Même, le quartier semblait s’être mis à sentir exprès très mauvais, beaucoup plus que la semaine dernière (ou alors le miraculeux parfum, son seul souvenir peut-être suffisait à éclipser l’horreur olfactive). Je préfère ignorer les causes de cette puanteur, de quelles caves où périrent des bestioles, pourrissent des denrées, continuent de se dégrader des matériaux, des corps, des molécules elle s’exhale. Et l’Aveyron n’est pas le dernier à souffler dans les rues montantes des remugles dont l’effet est aussi incontestablement hallucinogène que leur origine, animale ou végétale, demeure mystérieuse.

Ça schlingue.

Pourquoi, chère inconnue, serais-tu revenue indisposer ici tes narines ?

On se fout de moi, ai-je pensé. Puis j’ai compris que c’était moi qui me foutais de moi.

Mais je reste ouvert aux bonnes surprises.

En repartant, contemplé un moment une statue musculeuse, en face de la mairie, sa pine arquée vers le bas ; cul, bite et nerfs.

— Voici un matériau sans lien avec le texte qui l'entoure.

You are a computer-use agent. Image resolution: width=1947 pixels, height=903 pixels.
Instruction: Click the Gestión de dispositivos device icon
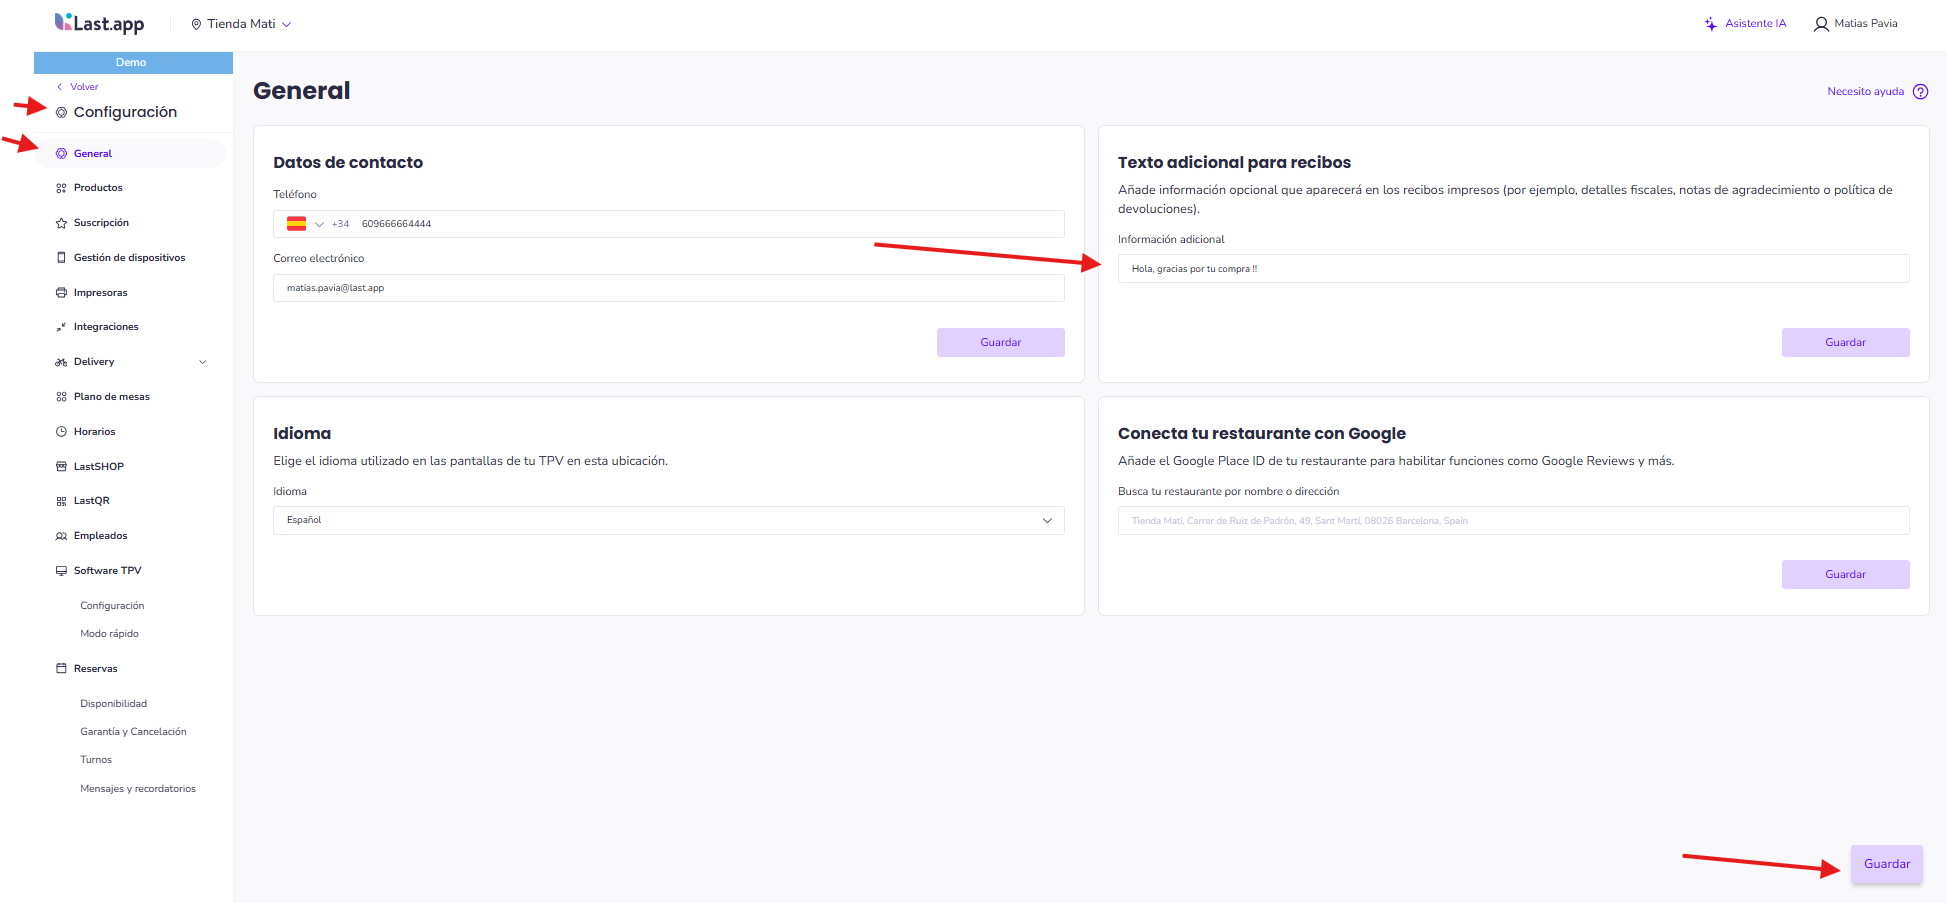point(61,258)
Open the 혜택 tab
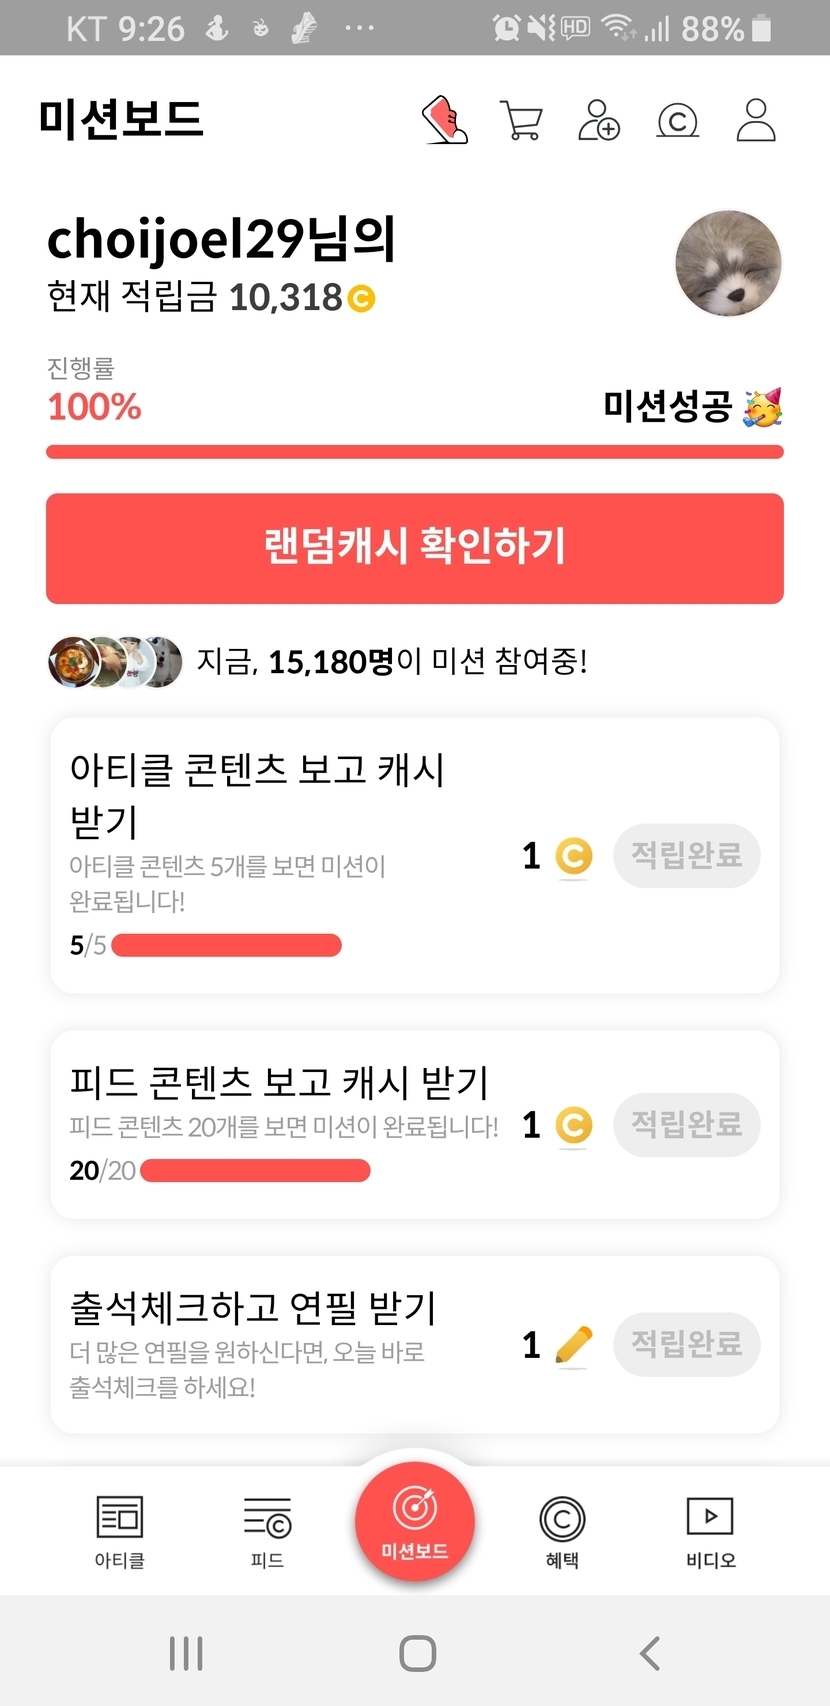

Si j’avais le temps, je referais le français ; cette langue se prête trop aux calembours. À moins que toutes les langues ne s’y prêtent pareillement, et que ce ne soient les peuples qui s’y adonnaient plus ou moins, pour des raisons qui excèdent mon intelligence et ma sensibilité. L’injustice m’exaspérait en tout cas qui consistait à condamner le jeu de mots en général comme vulgaire et déplacé, et à en glorifier exceptionnellement quelques-uns qui ne me faisaient pas rire. Oui, c’était le rire le problème. Ce rire diabolique. Mais aujourd’hui le diable c’est moi. C’est dommage que le Polaroid n’ait pas de déclencheur à retardement, je devais être pas mal, juché sur les épaules de CBN à l’encourager de bonnes bourrades dans les côtes. J’ai remarqué ça, j’aime bien monter sur les statues, et il me revient à l’instant que récemment j’ai rêvé que le taureau de Laguiole que je chevauchais avait déployé d’immenses ailes (avec le bruit d’une centaine de parapluies automatiques qu’on eût ouverts en même temps) et pris son vol direction l’Allemagne – c’est du moins ainsi que j’avais interprété cette réponse qu’il avait fini par donner à mes incessantes questions, jusqu’à ce que je comprenne qu’il s’agissait en fait de la Limagne (quelque peu transfigurée toutefois), en apercevant au loin un grand lac dans lequel je craignais que ma monture, qui n’en faisait qu’à sa tête, n’eût le projet de plonger, et je me réveillai suffoquant d’appréhension. Encore un calembour, on n’en sort pas.